Role of fluorescence in situ hybridization in detecting mycobacterium avium complex presenting as fever in treatment failure HIV
Journal of Clinical Tuberculosis and Other Mycobacterial Diseases
A 49-year-old male HIV positive patient on treatment failure presented with complaints of fever and dysphagia of three weeks duration and later on developed cervical lymphadenopathy along with severe vomiting and abdominal pain. Liver function tests were found to be worsening with severe drop in CD4 counts. An extensive workup for pyrexia was done.

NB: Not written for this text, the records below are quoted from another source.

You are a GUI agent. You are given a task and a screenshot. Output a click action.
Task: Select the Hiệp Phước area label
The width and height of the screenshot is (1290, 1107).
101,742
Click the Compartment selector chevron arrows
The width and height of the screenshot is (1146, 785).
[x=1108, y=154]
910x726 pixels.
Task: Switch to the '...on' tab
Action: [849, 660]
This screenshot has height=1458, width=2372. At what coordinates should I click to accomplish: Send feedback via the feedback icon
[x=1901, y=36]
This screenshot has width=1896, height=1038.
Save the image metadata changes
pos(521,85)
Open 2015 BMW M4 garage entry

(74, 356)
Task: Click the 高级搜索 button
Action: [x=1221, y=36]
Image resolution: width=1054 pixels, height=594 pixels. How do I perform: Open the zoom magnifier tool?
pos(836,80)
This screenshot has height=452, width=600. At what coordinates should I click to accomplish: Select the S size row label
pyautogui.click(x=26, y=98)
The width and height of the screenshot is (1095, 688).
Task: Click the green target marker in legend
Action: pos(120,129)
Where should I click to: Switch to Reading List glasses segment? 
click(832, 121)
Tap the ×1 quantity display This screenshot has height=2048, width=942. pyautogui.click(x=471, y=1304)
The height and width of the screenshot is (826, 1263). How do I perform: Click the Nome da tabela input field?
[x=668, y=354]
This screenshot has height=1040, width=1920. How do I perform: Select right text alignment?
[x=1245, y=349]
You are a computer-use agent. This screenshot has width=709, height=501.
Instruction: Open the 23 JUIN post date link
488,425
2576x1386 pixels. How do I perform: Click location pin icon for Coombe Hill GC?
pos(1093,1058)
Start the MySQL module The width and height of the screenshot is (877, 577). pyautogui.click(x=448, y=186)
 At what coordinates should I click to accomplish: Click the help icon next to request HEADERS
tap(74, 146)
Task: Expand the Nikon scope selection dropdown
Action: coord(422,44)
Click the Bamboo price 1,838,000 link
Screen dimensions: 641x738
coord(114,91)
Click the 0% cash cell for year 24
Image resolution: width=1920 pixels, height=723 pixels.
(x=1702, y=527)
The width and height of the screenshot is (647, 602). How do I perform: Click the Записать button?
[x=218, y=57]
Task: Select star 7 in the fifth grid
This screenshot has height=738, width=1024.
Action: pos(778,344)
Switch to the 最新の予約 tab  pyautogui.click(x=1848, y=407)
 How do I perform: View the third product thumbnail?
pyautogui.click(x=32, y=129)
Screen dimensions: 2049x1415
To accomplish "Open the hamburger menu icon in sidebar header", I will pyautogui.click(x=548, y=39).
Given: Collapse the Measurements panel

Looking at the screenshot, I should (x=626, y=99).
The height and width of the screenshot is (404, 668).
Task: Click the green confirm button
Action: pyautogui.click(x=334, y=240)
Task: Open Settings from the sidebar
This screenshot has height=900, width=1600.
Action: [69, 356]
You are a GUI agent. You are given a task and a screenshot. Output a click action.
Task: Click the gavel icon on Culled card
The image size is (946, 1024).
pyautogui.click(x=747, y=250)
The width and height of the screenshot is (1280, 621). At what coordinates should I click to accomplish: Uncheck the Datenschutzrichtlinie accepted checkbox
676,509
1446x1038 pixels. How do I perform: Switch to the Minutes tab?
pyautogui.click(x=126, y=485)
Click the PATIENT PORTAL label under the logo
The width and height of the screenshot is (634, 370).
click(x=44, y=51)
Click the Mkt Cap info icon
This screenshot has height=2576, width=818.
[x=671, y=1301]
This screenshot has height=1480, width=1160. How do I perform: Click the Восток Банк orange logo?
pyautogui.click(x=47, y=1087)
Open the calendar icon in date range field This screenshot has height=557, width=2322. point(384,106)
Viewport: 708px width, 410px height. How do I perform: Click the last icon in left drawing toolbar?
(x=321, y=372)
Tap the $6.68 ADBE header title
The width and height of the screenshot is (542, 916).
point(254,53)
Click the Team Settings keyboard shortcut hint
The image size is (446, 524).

FNAC and biopsy of lymph node showed features suggestive of granulomatous lymphadenitis. CBNAAT of the lymph node aspirate was negative for MTB. Blood culture and lymph node cultures were negative for Mycobacterium Avium Complex (MAC). MAC was however, finally detected and reported positive on Fluorescence in Situ Hybridization (FISH) of the cervical lymph node aspirate. Prompt treatment for MAC was initiated with Ethambutol 800 mg OD and Azithromycin 500 mg OD following which fever spikes subsided and lymph node resolved. The Patient's condition gradually improved and was discharged shortly with a good recovery on subsequent follow ups. Fever is one of the common symptoms in patients with MAC infection. Some other clinical manifestations include weight loss, hepatosplenomegaly and intra-abdominal lymphadenopathy. Diagnostic evaluation should be aggressive. As there is a high risk for MAC infection in advanced HIV cases with poor HAART compliance, FISH can be a valuable and effective diagnostic tool in early detection and treatment of MAC.
Prabhu, Vikas; Coelho, Steffi; Achappa, Basavaprabhu; and Baliga, Shrikala, "Role of fluorescence in situ hybridization in detecting mycobacterium avium complex presenting as fever in treatment failure HIV" (2020). Open Access Archive. 50.